### What is required
Please produce an exact copy of only the lines from the one with "You are a GUI" through the last one of the material, without pictures.
☆ ☆ ☆ ☆
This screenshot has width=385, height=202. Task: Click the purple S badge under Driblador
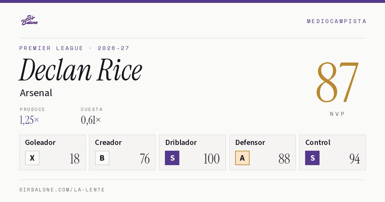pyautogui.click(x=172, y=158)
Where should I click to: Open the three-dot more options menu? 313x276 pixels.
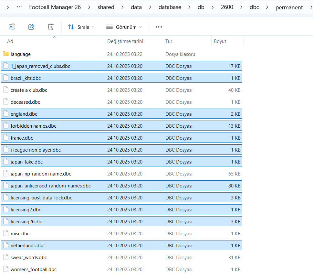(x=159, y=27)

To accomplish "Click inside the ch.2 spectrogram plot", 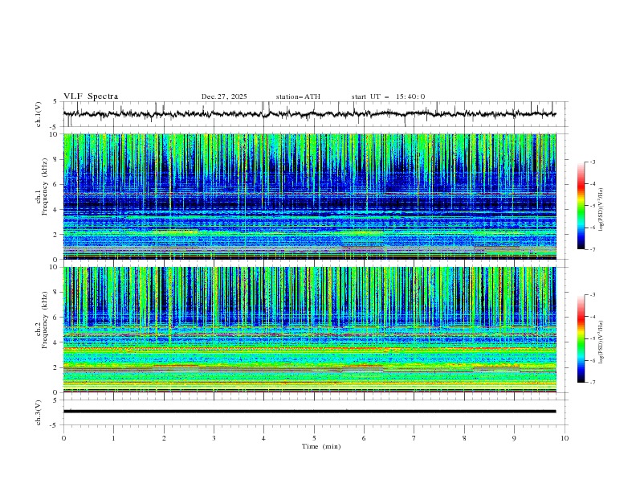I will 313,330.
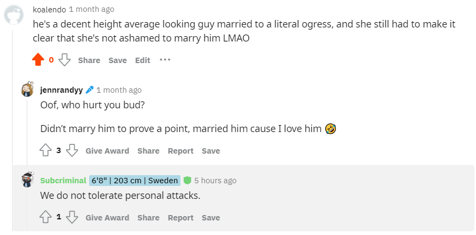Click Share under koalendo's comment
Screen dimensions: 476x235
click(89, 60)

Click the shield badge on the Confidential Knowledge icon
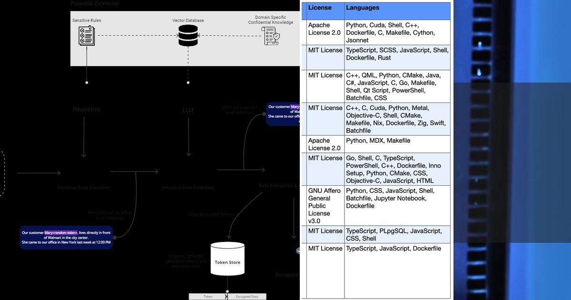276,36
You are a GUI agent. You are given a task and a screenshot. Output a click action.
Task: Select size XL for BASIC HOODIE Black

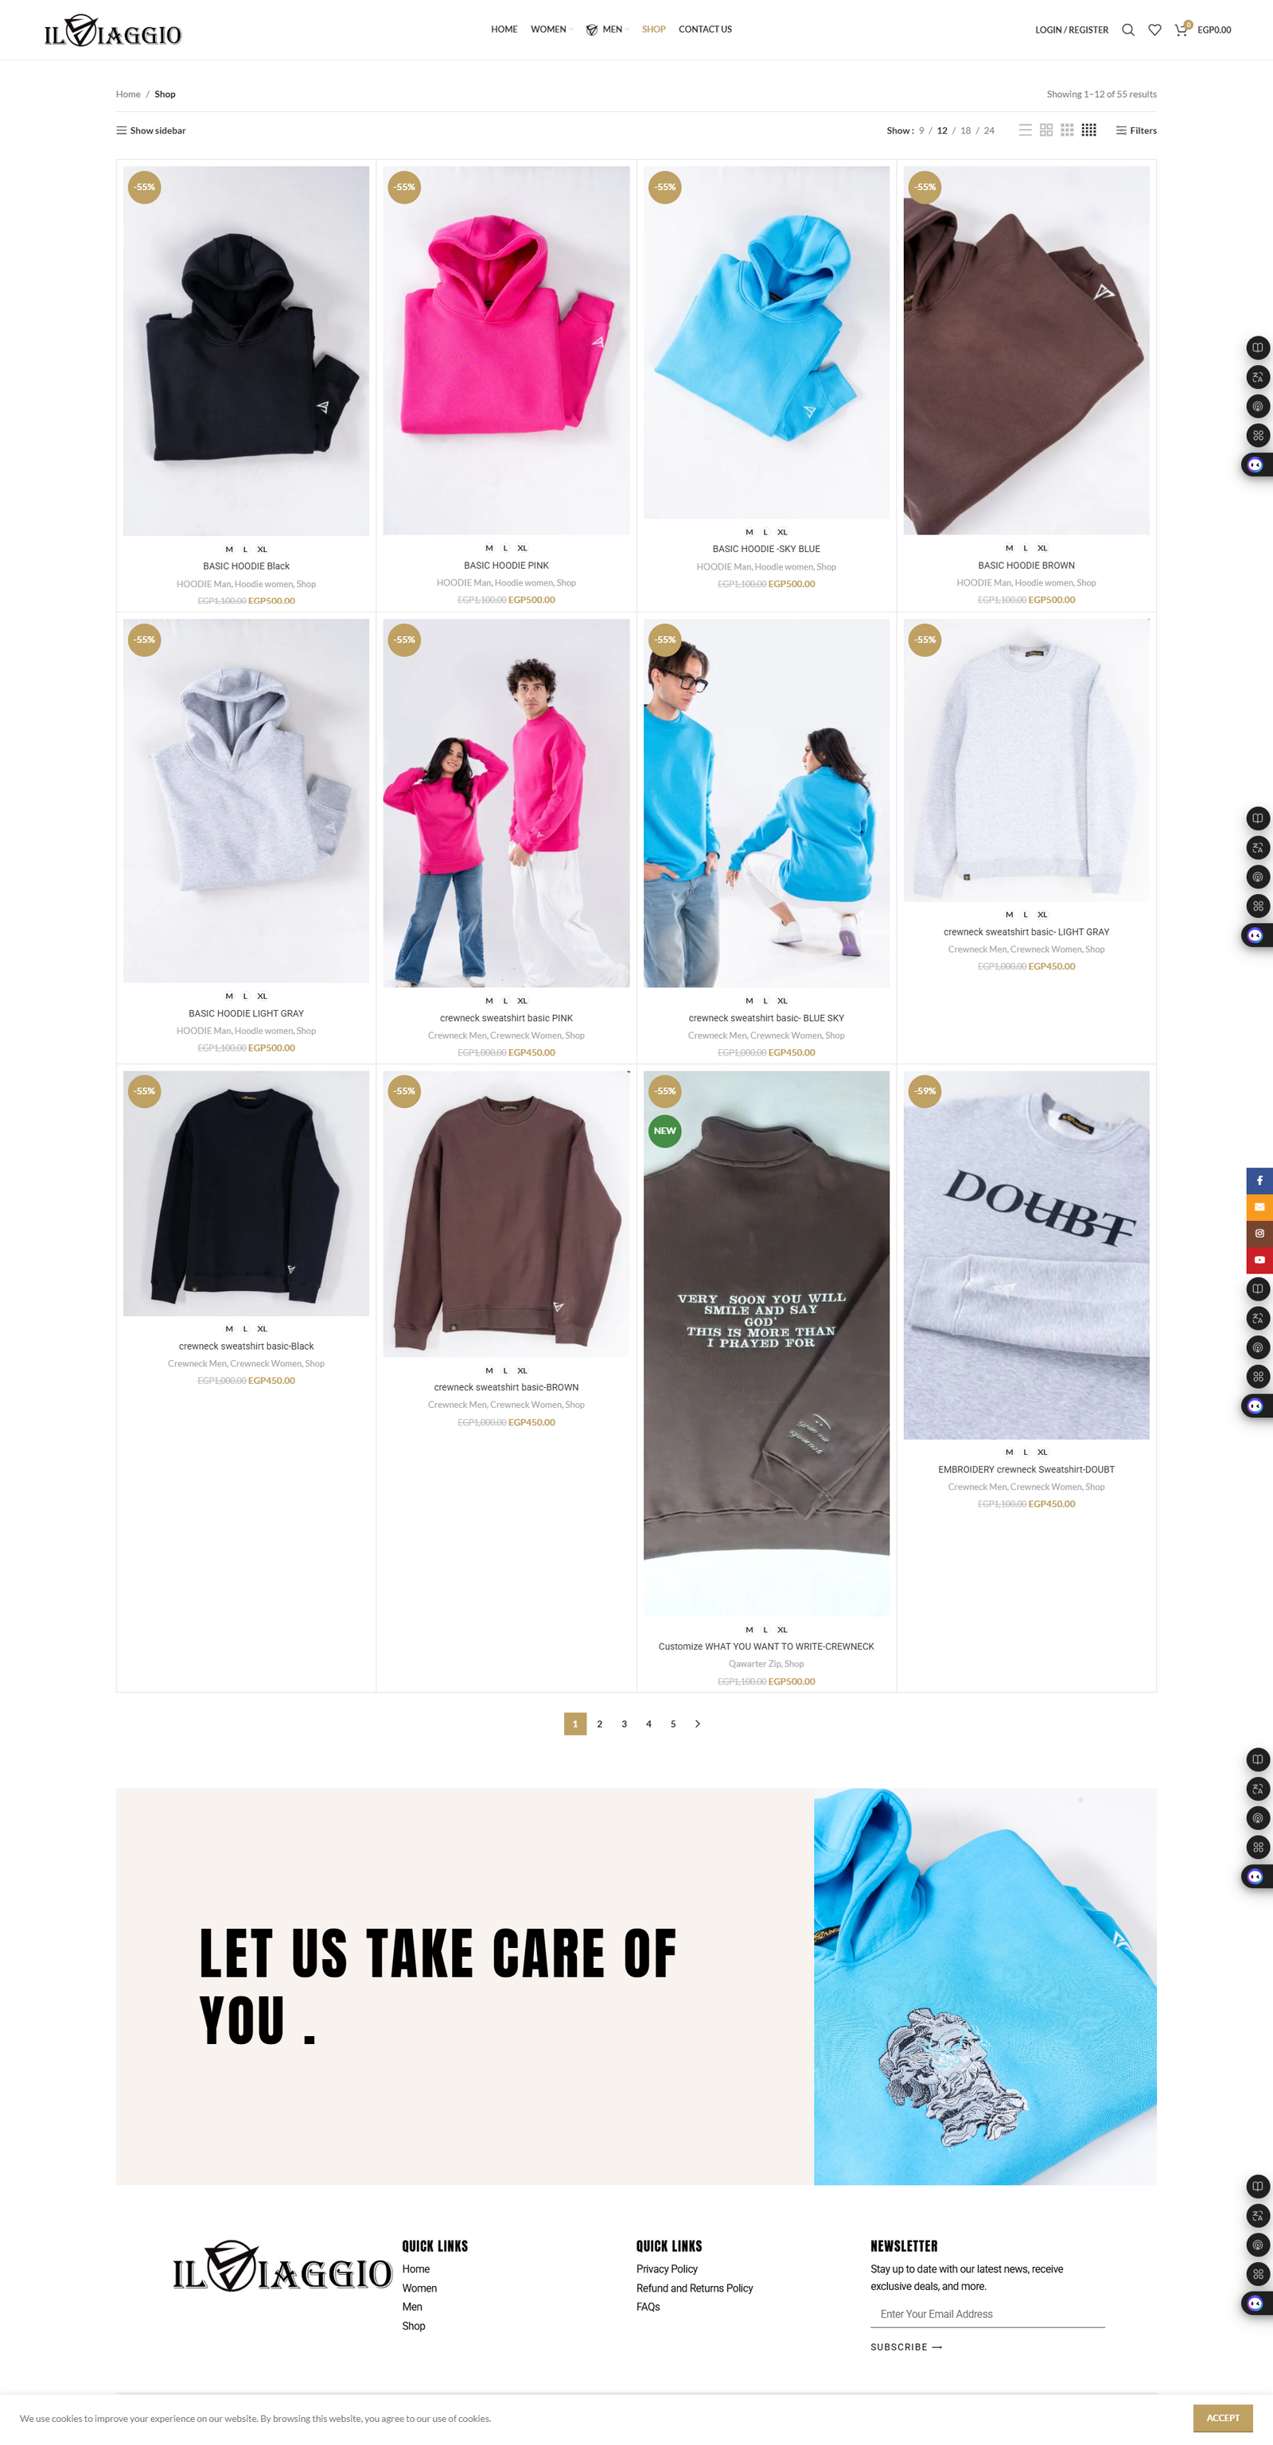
☆ ☆ ☆ ☆
### Answer space
You are a GUI agent. You are given a task and a screenshot. Output a click action.
Task: Select size XL for BASIC HOODIE Black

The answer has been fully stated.